The Humanist Society of Scotland, however, has celebrants who are authorised to conduct legal marriages, making Scotland one of only three countries in the world (including Norway and the USA) where Humanist marriage ceremonies have full legal status.
The ceremony must be conducted by a Celebrant of the Humanist Society of Scotland who has been authorised by the Registrar General for Scotland. Since the first Humanist wedding in the UK in June 2005, demand has grown from just over 40 ceremonies in the same year to nearly 500 ceremonies conducted by the Humanist Society of Scotland in 2006, making it the fifth most popular wedding provider in Scotland. The Society now has thirty fully trained registered celebrants performing weddings throughout the country and many couples travel to Scotland specifically to be legally married in a Humanist ceremony.
For more information on the Humanist Society of Scotland and the range of ceremonies it provides, go to www.humanism-scotland.org.uk.
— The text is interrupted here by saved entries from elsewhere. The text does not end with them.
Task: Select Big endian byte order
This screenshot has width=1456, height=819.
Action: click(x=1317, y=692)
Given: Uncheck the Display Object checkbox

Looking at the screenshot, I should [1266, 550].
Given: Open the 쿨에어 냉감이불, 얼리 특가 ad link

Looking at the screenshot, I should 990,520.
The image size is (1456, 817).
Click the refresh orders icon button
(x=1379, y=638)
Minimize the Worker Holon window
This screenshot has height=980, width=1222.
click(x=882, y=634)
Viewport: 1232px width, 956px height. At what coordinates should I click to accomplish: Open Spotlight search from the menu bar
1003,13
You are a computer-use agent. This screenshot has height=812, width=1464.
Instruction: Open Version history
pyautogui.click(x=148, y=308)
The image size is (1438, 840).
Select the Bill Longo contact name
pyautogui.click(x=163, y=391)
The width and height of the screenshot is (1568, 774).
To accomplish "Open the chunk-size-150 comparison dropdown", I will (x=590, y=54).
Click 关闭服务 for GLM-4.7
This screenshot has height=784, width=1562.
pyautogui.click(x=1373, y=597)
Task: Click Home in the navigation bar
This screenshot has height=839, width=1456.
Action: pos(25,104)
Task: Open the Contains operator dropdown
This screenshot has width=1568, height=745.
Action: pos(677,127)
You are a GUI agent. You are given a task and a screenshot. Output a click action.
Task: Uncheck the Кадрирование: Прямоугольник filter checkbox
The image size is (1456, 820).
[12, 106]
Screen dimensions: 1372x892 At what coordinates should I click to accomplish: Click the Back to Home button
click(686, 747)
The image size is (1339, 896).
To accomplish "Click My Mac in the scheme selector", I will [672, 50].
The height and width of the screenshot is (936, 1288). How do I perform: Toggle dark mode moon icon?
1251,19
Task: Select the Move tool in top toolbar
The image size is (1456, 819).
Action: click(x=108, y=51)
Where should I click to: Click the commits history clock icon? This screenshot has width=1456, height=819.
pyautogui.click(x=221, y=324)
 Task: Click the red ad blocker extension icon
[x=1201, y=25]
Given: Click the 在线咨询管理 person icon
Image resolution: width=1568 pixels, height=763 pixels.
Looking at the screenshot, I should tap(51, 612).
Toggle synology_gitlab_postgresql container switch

Planning a Humanist wedding
Finding a Celebrant
Weddings are usually officiated by a Celebrant who is a member of the British Humanist Association. However, you can choose to conduct the service yourselves or ask a relative or friend to act as celebrant. In these instances the British Humanist Association will happily give help and advice, if required. Whoever the celebrant may be, it is important that they are absolutely clear as to what they are being asked to do. It should also be remembered that a British Humanist celebrant will charge a fee for conducting the ceremony and, if necessary, travelling expenses. It is advisable to discuss this in advance to avoid any misunderstanding. You must decide on the date, time and place for your Humanist ceremony and agree this with the celebrant ensuring that it ties in with your register office ceremony.
Text, readings and music
The British Humanist Association will give help and advice on writing your vows, readings and music if required, but you can completely write your own vows if you want to.